◆ **WORK TO BE COMPLETED**
Please copy out the entries below exactly, beginning with the line that contains "Where should I click to: Tap" and ending with the line that contains "This screenshot has width=800, height=800.", and include nothing outside that span.

(Entries taken from a collection)

⁂

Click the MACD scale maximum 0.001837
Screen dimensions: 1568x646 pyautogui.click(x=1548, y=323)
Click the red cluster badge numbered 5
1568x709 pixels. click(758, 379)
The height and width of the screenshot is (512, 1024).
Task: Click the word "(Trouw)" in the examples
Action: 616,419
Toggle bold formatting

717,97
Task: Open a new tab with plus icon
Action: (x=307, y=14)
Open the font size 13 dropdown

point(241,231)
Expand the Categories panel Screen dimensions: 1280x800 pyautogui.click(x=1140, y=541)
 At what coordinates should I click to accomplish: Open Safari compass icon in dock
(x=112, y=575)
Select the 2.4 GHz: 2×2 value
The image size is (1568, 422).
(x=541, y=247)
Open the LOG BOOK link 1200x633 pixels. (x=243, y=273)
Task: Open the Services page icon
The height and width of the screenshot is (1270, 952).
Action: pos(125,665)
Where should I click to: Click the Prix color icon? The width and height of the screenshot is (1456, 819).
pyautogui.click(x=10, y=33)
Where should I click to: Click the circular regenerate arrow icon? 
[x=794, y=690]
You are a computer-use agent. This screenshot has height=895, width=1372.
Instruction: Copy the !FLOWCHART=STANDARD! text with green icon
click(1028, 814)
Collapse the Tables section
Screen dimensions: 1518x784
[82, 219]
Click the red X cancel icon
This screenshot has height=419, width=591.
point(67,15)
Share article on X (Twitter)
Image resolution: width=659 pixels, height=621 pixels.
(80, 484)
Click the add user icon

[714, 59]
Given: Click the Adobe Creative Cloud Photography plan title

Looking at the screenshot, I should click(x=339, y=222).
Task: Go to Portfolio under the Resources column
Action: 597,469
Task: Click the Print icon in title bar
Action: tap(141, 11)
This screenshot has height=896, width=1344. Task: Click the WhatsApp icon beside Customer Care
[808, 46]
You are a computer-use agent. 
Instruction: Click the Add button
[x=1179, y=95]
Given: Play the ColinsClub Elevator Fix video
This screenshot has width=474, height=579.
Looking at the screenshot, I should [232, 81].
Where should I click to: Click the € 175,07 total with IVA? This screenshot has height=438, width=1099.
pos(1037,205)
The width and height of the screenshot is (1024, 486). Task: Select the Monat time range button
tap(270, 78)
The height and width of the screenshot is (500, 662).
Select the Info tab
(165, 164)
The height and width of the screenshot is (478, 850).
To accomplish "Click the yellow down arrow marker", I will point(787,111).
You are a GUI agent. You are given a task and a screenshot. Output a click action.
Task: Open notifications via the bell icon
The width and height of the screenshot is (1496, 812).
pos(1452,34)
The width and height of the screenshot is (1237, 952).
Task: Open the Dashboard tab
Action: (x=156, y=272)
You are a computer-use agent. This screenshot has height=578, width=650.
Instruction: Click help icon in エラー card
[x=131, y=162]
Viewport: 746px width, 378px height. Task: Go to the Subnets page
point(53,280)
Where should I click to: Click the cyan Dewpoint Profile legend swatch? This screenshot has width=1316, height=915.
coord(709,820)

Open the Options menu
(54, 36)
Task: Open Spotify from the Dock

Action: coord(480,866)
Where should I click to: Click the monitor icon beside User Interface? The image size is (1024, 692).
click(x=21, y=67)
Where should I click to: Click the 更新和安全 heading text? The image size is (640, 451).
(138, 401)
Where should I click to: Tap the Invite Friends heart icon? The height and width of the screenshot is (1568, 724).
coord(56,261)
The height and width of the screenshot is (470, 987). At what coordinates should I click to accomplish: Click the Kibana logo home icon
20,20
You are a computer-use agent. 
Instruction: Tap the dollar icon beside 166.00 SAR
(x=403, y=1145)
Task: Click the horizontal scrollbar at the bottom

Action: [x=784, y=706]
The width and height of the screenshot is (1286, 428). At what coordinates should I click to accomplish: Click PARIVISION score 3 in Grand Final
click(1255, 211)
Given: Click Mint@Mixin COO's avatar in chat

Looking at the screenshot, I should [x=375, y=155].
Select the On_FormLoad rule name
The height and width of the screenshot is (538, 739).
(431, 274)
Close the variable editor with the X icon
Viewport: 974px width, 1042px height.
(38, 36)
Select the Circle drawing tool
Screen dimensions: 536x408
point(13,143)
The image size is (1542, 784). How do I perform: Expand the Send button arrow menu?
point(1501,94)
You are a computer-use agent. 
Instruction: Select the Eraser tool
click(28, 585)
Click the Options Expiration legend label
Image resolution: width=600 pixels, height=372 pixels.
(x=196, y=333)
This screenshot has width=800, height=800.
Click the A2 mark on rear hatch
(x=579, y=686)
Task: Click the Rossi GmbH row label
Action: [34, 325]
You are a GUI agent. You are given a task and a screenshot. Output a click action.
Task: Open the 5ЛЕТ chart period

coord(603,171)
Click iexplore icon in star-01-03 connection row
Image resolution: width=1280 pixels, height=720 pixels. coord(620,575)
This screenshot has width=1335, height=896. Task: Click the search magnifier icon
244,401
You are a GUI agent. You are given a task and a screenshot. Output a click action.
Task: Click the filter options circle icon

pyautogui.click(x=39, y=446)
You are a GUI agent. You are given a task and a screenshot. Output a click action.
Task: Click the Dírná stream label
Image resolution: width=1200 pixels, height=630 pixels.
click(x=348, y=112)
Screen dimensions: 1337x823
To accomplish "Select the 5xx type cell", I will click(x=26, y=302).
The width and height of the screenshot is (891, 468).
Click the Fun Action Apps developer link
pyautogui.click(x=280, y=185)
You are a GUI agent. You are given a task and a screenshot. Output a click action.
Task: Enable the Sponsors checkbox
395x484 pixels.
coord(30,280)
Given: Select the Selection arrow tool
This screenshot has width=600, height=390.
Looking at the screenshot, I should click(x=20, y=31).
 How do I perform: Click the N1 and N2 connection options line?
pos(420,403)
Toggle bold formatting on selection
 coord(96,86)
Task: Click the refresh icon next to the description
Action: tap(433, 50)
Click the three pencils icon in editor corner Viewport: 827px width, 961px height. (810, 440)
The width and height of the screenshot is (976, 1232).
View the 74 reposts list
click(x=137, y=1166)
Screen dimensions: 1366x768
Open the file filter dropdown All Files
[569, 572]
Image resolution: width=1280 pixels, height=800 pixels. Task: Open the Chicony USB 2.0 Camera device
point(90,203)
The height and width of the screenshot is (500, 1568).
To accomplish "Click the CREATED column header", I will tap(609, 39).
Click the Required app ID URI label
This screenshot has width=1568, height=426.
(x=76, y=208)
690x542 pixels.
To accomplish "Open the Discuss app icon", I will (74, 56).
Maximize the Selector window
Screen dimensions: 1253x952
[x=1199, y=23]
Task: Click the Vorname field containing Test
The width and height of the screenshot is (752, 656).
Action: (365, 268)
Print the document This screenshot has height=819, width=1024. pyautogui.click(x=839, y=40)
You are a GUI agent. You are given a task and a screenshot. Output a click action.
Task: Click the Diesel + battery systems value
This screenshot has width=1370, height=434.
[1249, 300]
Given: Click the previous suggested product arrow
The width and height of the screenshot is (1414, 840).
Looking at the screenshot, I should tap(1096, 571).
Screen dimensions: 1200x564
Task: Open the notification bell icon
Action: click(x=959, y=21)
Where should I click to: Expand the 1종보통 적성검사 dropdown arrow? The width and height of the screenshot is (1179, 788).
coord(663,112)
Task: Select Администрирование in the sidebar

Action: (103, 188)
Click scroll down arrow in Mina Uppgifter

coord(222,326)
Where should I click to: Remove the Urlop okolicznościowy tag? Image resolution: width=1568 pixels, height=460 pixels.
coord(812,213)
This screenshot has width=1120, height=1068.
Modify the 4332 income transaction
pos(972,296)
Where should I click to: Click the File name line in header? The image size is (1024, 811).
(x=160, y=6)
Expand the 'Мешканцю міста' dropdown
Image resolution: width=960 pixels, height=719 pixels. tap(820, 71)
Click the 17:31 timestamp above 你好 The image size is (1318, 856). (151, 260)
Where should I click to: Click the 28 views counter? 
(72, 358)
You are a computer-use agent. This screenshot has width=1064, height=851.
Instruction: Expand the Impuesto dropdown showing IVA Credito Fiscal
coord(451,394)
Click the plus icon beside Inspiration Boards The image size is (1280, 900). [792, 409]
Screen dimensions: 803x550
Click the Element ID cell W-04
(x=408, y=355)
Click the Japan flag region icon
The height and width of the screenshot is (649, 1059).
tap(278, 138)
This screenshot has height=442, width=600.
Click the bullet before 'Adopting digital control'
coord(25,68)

⁂

◆ **SOLUTION TO THIS EXERCISE**
Where should I click to: Tap the Invite Friends heart icon? The height and width of the screenshot is (1568, 724).
coord(56,261)
The height and width of the screenshot is (470, 987). At what coordinates should I click to accomplish: Click the Kibana logo home icon
20,20
You are a computer-use agent. 
Instruction: Tap the dollar icon beside 166.00 SAR
(x=403, y=1145)
Task: Click the horizontal scrollbar at the bottom

Action: [x=784, y=706]
The width and height of the screenshot is (1286, 428). At what coordinates should I click to accomplish: Click PARIVISION score 3 in Grand Final
click(1255, 211)
Given: Click Mint@Mixin COO's avatar in chat

Looking at the screenshot, I should [x=375, y=155].
Select the On_FormLoad rule name
The height and width of the screenshot is (538, 739).
(431, 274)
Close the variable editor with the X icon
Viewport: 974px width, 1042px height.
(38, 36)
Select the Circle drawing tool
Screen dimensions: 536x408
point(13,143)
The image size is (1542, 784). How do I perform: Expand the Send button arrow menu?
point(1501,94)
You are a computer-use agent. 
Instruction: Select the Eraser tool
click(28, 585)
Click the Options Expiration legend label
Image resolution: width=600 pixels, height=372 pixels.
(x=196, y=333)
This screenshot has width=800, height=800.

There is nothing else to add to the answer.